Using Trusted Platform Module (TPM) backed certificates for Secure Shell (SSH)

Trusted Platform Modules are awesome devices for storing & securing credential material.

Googling around I found a great write-up for a non-enterprise environment (note: self-signed/ephemeral CA's are used to get a 10-year certificate). That article is found here:

Windows SSH client with TPM (

However, after following the instructions I've still experienced troubles getting PuTTY Common Access Card (PuTTY-CAC) to successfully login to machines.
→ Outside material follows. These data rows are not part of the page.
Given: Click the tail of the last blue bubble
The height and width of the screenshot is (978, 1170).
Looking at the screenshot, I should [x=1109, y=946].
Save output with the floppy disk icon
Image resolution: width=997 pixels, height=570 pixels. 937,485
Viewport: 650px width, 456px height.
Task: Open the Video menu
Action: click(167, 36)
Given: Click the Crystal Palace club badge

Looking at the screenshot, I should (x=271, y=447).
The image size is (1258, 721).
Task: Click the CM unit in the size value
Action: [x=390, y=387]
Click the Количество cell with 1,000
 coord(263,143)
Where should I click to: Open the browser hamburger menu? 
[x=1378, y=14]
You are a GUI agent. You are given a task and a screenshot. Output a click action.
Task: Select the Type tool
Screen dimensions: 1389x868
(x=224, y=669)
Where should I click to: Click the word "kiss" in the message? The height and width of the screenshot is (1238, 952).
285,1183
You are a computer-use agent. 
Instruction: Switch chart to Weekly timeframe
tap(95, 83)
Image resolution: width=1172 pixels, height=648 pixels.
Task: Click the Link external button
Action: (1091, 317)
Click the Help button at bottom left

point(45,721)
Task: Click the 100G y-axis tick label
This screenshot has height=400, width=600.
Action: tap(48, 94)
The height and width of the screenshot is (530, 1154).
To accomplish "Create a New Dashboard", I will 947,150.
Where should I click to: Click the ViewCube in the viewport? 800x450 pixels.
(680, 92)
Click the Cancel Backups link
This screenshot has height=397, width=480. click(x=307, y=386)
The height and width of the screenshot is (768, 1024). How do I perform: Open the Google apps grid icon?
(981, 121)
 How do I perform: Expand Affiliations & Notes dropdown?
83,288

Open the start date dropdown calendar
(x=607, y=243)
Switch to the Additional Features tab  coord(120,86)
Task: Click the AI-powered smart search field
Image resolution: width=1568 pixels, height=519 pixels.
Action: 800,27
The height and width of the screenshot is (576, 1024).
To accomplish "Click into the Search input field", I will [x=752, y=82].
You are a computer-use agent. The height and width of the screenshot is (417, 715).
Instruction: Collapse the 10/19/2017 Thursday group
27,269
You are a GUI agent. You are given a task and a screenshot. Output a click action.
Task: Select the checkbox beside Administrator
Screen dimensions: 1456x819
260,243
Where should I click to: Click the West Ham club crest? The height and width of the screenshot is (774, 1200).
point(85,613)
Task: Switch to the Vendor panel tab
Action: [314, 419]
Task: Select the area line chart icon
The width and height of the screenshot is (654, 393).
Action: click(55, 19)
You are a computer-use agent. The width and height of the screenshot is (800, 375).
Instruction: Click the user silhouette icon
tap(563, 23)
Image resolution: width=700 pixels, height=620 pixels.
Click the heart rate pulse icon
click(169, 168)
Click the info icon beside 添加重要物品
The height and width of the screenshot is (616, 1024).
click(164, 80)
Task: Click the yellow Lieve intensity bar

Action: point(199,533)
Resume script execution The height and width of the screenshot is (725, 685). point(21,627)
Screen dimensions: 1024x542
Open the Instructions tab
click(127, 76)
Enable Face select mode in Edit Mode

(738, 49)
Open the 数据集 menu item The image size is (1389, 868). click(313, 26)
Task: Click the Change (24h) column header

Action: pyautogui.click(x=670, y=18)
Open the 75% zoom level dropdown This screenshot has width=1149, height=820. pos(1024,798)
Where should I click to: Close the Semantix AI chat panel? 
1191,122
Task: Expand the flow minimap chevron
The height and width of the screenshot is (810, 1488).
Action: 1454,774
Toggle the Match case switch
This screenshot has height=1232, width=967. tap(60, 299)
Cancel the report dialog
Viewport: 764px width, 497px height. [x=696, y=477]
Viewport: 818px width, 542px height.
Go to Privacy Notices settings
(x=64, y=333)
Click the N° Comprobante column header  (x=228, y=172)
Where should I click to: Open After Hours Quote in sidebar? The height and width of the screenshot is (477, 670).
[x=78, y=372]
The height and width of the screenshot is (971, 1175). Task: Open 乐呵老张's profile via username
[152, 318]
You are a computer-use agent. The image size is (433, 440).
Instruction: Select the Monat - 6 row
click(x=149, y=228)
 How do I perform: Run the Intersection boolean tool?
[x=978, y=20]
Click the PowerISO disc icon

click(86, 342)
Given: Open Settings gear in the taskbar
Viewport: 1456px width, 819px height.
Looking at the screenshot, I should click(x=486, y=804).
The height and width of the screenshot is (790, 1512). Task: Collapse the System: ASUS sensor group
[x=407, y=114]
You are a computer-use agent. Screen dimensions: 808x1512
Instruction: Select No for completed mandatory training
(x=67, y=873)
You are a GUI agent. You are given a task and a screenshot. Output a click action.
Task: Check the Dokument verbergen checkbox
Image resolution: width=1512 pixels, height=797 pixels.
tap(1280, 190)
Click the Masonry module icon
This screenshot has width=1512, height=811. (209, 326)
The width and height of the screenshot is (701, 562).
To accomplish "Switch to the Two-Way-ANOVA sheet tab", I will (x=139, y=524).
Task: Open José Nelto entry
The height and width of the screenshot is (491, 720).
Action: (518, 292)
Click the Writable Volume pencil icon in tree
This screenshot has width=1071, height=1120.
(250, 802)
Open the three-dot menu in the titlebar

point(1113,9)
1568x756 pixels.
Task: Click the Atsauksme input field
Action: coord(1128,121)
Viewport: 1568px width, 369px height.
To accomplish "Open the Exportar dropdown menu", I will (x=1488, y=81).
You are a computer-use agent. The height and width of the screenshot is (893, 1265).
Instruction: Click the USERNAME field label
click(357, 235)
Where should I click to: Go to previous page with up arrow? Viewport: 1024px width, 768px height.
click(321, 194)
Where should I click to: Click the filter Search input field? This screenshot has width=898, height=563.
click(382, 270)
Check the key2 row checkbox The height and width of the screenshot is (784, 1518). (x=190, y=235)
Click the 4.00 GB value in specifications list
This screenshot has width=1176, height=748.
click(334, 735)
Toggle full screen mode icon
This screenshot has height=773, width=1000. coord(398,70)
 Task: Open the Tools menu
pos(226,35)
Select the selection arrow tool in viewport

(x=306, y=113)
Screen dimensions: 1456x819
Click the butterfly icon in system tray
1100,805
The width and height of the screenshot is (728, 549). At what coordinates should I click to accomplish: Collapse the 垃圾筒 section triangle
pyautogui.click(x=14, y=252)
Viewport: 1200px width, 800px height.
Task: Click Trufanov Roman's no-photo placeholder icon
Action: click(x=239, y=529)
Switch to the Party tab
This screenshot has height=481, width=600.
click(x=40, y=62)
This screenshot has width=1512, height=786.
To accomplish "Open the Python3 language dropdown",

Receiving an error of "Server refused public-key signature despite accepting key!"

Modifying the sshd_config on a server to set a LogLevel of DEBUG & monitoring /var/log/auth.log during an authentication cycle seems to indicate the key will be accepted, but then the connection closes. This led me to believe that the issue was in the configuration of the client with the TPM. To be honest, I didn't know much about how any of it works. In fact, I still don't. But research & trying stuff out took me to read articles like this:
Microsoft Cryptographic Service Providers - Win32 apps | Microsoft Learn

Listing Cryptographic Service Providers can be done using the "-csplist" switch using (certutil). Note: this isn't clearly documented as an option!

Experimentally I discovered that instead of using the proposed "Microsoft Base Smart Card Crypto Provider" using the Provider name:
ProviderName = "Microsoft Smart Card Key Storage Provider"

Let's me complete all of the steps and successfully connect to servers without error. I think the issue is that the base crypto provider is not correctly signing challenges. But, of course, I have no idea. But this has worked for me!